I negoziatori indiani si stanno attestando sulla clausola “Climbdown on 2°C” approvata dal G8, che prevede di tenere il rialzo della temperatura a meno di 2 gradi entro il 2050e a temperatura sotto i 2 gradi entro il 2050, ma chiedono ai Paesi in via di sviluppo di opporsi alle tesi dell’Occidente su tre temi che l’India considera essenziali: la richiesta Usa –Ue di una riduzione del 50% delle emissioni almeno nei Paesi emergenti entro il 2050; il rifiuto da parte di americani ed europei di accettare un collegamento tra il massimo di sviluppo paesi e "lo sviluppo sociale e lo sradicamento della povertà", «che è un’anatema per i Paesi in via di sviluppo», come scrive The Times of India; la richiesta ai Paesi in via di sviluppo di fare fino al 30% di “deviazione” per il “business-as-usual”.

I Paesi del G5 (Cina, India, Brasile, Messico e Sudafrica) accettano queste sole come indicazioni di principio, ma le condizionano ad un chiaro impegno da Parte dei Paesi ricchi a fornire finanziamenti e tecnologie. Inoltre Cina e India non mollano sul loro diritto ad eliminare la povertà prima di accettare tagli vincolanti alle loro emissioni.

Già a L’Aquila Saran aveva detto: «Noi non consideriamo questo come un obiettivo aritmetico; noi consideriamo questo come una decisione politica, perché non c’è molta incertezza rispetto a quanto sarà l´effettivo aumento di temperatura e quali saranno le conseguenze di tale aumento di temperatura».

Un ex negoziatore climatico indiano, Surya Sethi, contesta anche il compromesso raggiunto si 2 gradi perché questo potrebbe danneggiare l’India ed ha inviato una e-mail a tutti i componenti della delegazione indiana che sta seguendo i colloqui della road map di Bali dove scrive che questo «potrebbe ostacolare lo sviluppo in India. Accettare questo renderebbe più poveri gli indiani», forse anche per questo Sethi è stato messo in pensione.

Ma l’India non può nascondere una sempre più evidente mancanza di collegamento tra il ministero degli esteri Shiv Shankar Menon e il ministro dell´ambiente Jairam Ramesh, tanto che si sta cercando di elaborare una posizione comune sui negoziati sul cambiamento climatico.
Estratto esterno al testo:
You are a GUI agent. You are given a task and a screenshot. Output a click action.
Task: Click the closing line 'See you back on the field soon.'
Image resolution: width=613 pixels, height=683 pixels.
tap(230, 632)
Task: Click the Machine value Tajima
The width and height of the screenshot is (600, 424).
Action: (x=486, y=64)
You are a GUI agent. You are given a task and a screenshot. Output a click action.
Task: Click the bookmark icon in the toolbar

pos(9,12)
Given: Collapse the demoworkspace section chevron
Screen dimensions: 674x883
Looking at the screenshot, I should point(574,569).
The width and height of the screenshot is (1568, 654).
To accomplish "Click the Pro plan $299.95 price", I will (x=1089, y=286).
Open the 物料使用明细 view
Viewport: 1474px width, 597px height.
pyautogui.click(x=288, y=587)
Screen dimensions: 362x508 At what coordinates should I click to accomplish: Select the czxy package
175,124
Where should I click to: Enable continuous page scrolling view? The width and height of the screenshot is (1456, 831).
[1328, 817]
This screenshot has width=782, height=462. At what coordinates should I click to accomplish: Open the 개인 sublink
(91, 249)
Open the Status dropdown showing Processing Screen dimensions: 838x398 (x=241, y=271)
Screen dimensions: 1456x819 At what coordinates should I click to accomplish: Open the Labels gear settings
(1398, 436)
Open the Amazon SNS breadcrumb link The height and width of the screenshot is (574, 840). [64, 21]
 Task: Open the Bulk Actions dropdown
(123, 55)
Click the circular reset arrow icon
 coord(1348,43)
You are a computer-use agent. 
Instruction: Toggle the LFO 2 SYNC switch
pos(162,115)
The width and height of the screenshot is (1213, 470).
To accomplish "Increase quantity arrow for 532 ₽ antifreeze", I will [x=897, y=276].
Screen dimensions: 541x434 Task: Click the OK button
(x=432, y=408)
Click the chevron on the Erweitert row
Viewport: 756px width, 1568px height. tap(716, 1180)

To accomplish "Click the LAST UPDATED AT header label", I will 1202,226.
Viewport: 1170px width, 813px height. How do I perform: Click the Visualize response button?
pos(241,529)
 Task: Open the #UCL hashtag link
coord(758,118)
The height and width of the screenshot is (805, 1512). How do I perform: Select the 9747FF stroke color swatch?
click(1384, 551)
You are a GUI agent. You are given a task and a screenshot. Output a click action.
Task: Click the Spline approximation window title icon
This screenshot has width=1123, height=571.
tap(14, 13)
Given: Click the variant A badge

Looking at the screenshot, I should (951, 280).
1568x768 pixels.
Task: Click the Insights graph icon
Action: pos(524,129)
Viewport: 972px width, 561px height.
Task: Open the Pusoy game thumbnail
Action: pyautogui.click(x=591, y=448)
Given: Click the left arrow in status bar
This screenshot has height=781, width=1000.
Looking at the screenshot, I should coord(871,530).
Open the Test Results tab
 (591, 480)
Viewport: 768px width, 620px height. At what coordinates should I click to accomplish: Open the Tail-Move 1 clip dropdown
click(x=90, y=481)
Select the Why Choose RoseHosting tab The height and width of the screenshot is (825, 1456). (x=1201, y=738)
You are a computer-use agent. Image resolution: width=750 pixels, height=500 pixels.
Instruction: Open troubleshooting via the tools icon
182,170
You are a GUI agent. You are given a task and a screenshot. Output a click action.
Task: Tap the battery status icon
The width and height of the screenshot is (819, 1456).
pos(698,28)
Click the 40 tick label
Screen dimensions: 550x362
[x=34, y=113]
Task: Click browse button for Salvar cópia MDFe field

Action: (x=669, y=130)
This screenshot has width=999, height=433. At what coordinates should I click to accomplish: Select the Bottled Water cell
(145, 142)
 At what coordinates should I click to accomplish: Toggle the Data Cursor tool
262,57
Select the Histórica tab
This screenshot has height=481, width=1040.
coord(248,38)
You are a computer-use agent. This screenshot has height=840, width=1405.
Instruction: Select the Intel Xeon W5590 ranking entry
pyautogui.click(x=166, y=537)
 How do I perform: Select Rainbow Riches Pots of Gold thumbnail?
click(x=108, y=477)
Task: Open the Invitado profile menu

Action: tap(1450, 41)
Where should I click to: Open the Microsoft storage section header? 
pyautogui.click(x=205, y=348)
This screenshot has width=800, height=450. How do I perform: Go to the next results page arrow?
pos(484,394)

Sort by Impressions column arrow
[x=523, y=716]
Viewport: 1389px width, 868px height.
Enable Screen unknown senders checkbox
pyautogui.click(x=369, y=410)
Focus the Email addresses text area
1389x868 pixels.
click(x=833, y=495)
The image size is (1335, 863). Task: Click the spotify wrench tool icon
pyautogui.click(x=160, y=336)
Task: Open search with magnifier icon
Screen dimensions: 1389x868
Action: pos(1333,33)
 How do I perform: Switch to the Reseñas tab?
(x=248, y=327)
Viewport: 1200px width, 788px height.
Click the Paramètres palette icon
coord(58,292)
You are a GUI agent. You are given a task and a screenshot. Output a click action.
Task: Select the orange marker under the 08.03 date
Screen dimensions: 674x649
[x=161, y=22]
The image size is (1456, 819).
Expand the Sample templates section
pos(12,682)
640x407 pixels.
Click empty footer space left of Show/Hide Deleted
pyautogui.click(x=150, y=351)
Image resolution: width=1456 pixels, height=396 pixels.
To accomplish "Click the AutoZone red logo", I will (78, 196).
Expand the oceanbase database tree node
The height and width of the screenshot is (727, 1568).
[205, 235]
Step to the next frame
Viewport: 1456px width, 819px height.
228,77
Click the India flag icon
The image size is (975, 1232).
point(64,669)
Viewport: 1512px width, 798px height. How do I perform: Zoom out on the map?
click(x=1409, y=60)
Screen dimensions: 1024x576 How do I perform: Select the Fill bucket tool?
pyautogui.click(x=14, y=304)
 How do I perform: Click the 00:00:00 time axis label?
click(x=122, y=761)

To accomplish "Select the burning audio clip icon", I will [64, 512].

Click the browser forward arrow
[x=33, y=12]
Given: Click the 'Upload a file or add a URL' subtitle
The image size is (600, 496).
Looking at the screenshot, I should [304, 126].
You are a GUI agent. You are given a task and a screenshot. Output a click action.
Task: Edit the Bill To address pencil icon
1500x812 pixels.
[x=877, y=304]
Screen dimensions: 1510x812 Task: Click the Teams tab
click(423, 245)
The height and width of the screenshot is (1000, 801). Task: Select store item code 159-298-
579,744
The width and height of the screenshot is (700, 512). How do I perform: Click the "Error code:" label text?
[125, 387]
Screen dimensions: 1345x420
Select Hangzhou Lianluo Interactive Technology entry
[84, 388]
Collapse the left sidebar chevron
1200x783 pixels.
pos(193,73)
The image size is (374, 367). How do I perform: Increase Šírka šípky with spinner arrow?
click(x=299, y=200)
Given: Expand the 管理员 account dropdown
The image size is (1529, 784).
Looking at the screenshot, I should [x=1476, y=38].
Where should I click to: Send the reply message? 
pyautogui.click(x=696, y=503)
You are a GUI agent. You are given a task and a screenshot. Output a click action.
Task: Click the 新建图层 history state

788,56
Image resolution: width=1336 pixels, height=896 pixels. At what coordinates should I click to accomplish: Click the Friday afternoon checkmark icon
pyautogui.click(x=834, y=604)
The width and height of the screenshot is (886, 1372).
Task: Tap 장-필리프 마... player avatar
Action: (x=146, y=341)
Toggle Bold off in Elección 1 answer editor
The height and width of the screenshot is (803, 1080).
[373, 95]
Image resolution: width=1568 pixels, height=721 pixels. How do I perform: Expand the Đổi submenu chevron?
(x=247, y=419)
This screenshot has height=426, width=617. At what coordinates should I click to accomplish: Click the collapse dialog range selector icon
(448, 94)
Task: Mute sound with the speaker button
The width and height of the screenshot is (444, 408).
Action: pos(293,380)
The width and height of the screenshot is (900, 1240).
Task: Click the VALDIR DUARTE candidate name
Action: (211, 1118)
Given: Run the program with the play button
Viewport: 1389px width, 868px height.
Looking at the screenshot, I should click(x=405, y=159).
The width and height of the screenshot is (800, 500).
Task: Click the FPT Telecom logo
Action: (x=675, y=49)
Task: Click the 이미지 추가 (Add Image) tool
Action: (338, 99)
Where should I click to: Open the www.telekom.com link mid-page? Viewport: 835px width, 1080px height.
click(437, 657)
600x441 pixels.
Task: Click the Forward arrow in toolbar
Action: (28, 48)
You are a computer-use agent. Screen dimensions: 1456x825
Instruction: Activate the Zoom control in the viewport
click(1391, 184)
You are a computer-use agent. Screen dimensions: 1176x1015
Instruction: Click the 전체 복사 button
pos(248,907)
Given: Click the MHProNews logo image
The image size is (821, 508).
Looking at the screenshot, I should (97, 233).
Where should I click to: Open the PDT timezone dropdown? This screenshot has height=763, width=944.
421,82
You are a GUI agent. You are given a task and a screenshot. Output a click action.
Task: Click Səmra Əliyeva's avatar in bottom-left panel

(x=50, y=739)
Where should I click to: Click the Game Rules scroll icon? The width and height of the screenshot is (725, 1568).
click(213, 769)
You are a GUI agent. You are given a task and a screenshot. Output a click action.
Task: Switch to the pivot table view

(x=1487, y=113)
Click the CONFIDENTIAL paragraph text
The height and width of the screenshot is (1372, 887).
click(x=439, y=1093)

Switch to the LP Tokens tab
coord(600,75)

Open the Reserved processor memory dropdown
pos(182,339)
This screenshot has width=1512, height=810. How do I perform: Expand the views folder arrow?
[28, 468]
Saran dice che il governo indiano ha dovuto accettare la clausola “Climbdown on 2°C” per non rimanere fuori dal gruppo dei Paesi che tengono in mano il pallino dei negoziati di Copenhagen e per avere così l’opportunità di partecipare alla stesura del "clean text" che fisserà i target anche per i Paesi in via di sviluppo.

Ma alla richiesta di accettare tagli del 50%, India, Cina, Brasile e Sud Africa rispondono che i Paesi sviluppati devono impegnarsi per tagli credibili entro il 2020 (il 40%) e non per il remoto 2050.

Gli indiani rivendicano come un loro successo quello di aver fatto fallire la strategia americana che tentava di intavolare una trattativa privilegiata con la Cina che avrebbe tagliato fuori gli altri Paesi emergenti e i negoziatori di New Delhi sottolineano che fino ad ora India e Cina sono unite nella la medesima posizione sul tema dei cambiamenti climatici».